Claire had far more in common with her dead father than with the gentle woman behind her. In looks, in build, in spirit she was essentially her father’s child. Never before had the dead man’s qualities had reason to display themselves in her. But now it was different. In her realisation of her sudden responsibilities, the flood-tide of the reckless gambling spirit of her parent poured forth. Her brother Jim, in the same spirit, had fared forth to the uttermost ends of the earth on a bare—almost ridiculous—chance to help them in their need. He had achieved. And only the merciless waves had robbed him and them of the full fruits of his gambler’s adventure. Could she sit down under the misfortune that had robbed them of a well-loved brother and the fortune he had won for them? No. For all the fall day was closing, with their fortunes at a lesser ebb than the dawn had found them, their need was still urgent. And the spirit of her father was awake and burning strongly in her as she contemplated its reality.

She turned abruptly into the darkening room. Her gaze took in the figure of her mother still bowed under her load of grief. Then it passed to the thick packet of notes lying where she had left them on the table. They represented the limits of their worldly fortune. They were all that stood between them and the starvation Booker had originally designed for them. Her eyes lit, and her spirit suddenly buoyed.

But she turned away and passed quickly into the lean-to sleeping room that was hers. What was her purpose was of little concern. Her woman’s mind was working swiftly, almost feverishly. She stood for a while contemplating the trifling wardrobe of gowns hanging under a cotton curtain. She examined each garment quickly, urgently. Then, with a gesture that was half impatient, she permitted the curtain to fall back over them and she moved across to the small mirror before which she was accustomed to brush her hair.

Here she stood for a while studying the features it reflected. The message it passed her was for her ears alone. Maybe it told her some of those things which everybody but she was fully aware of. Maybe she only obtained a measure of reassurance. Whatever happened in those long, silent moments she turned away at last, and something seemed to have transformed her. Her eyes were alight. Her shapely lips were firmly set, and she passed into the living-room beyond. Her whole manner was that of one whose mind is irrevocably made up.

She came to her mother’s side and laid a gentle hand on her bowed shoulder.

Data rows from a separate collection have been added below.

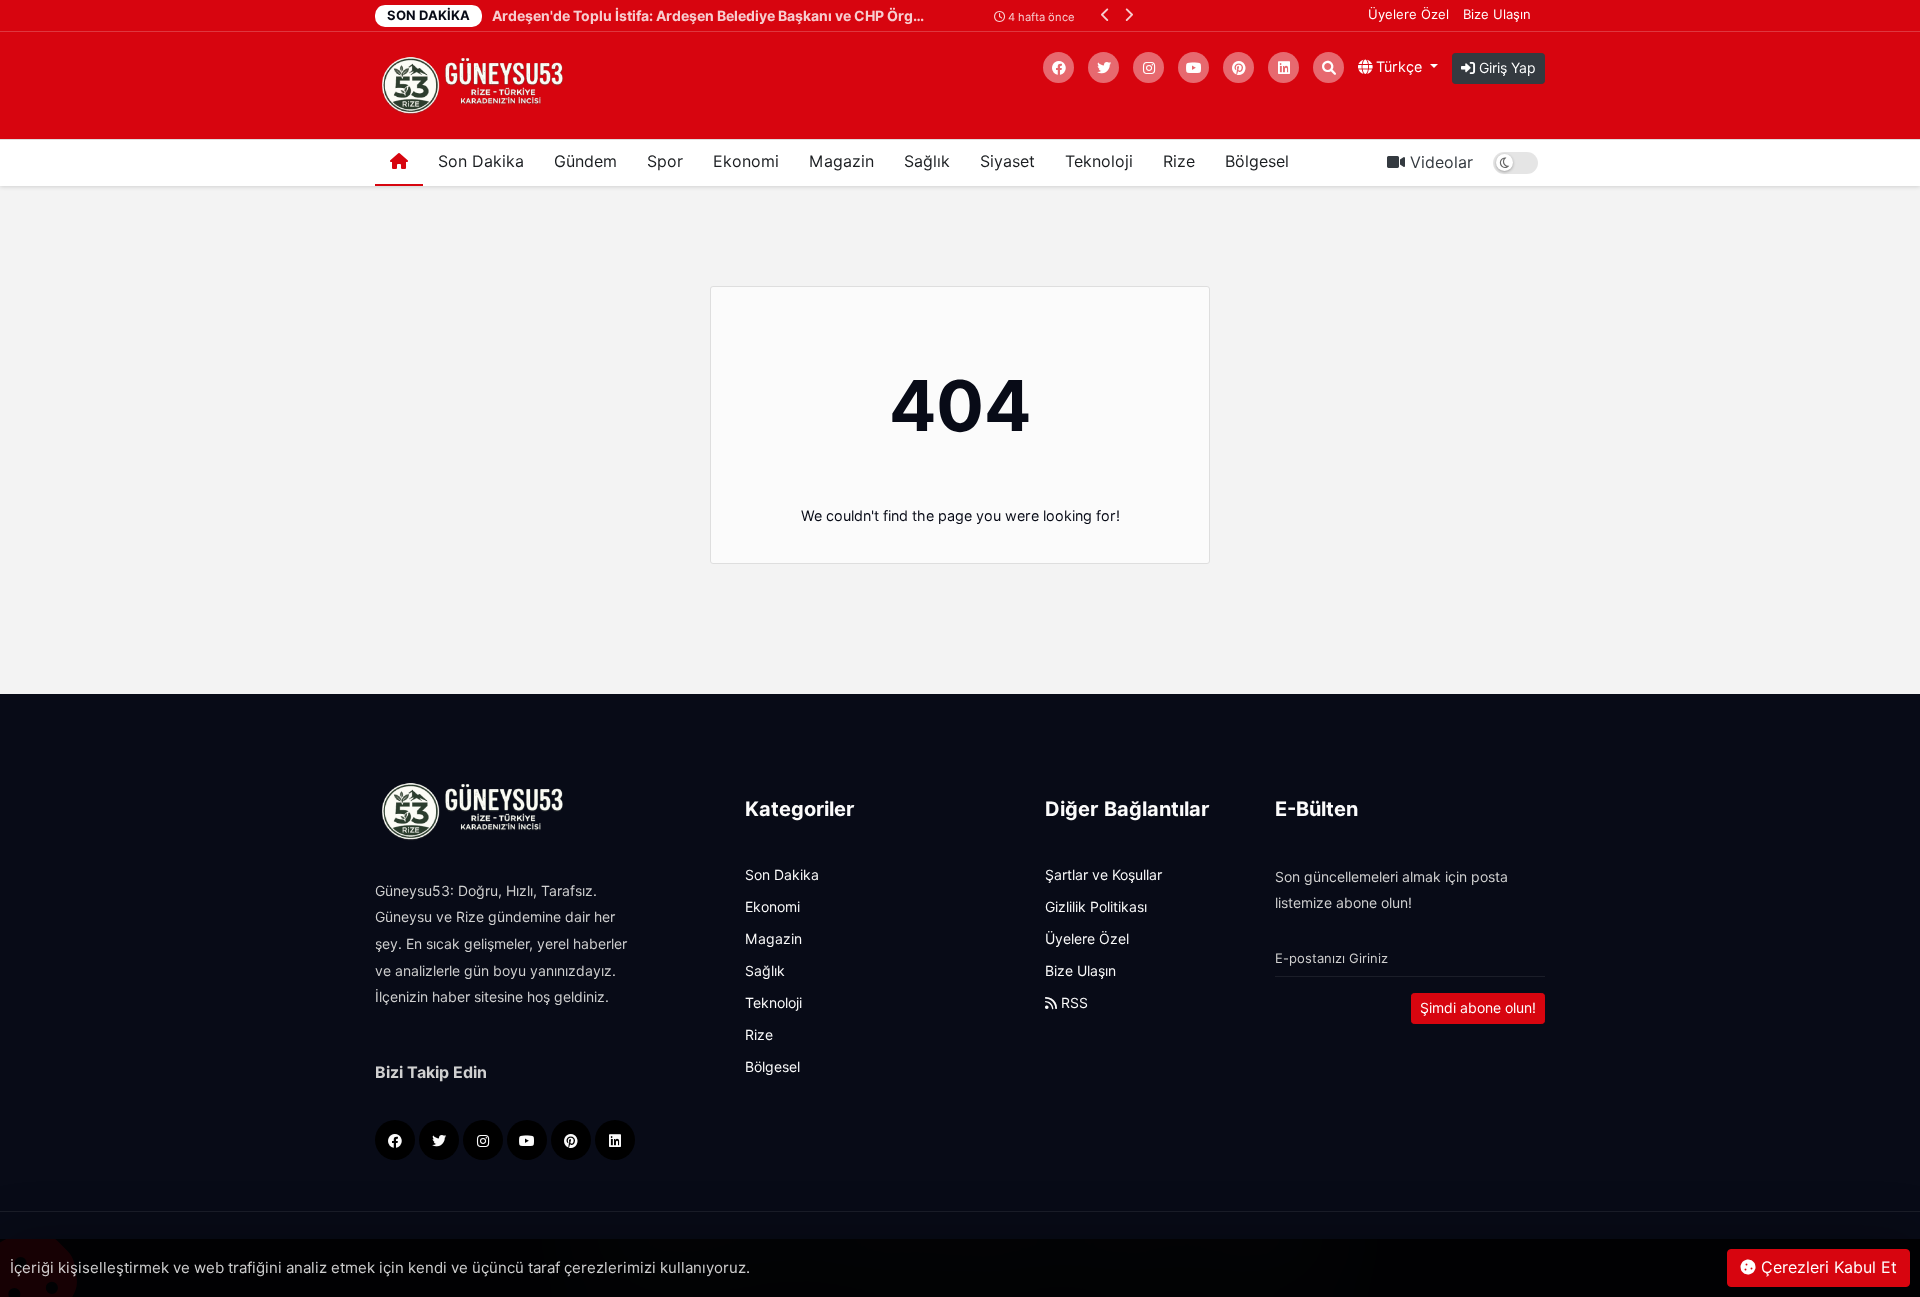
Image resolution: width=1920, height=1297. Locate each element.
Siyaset (1007, 161)
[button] (1105, 14)
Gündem (585, 161)
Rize (1179, 161)
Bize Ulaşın (1497, 14)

“Mum, dear,” she said deliberately, “we’re going to move right into Beacon. It’ll set you crazy and me too, to stop around out here. There’s things this place won’t ever let us forget, an’ we’ve got to forget. Maybe we’re mostly feeling dead now. That’s the way grief hits us. But we’re both alive and need to go right on living. If Jim was here he’d decide for us the thing we need to do. He isn’t. So—so I’ve got to think for us both and push it through. We got eight thousand dollars to feed, an’ clothe, an’ shelter us. Maybe it would do for a while. But after—what then?”

The mother looked up. It was the questioning of one incapable of anything else.

“What do you mean, Claire? What’re you going to do?”

There was no inspiration, there was even no interest in the questions.

“Do? Do?” Claire’s reiteration was thrilling with live purpose and something like leaping excitement. “Do? Why, do as father would have done. Do as he did time and again.”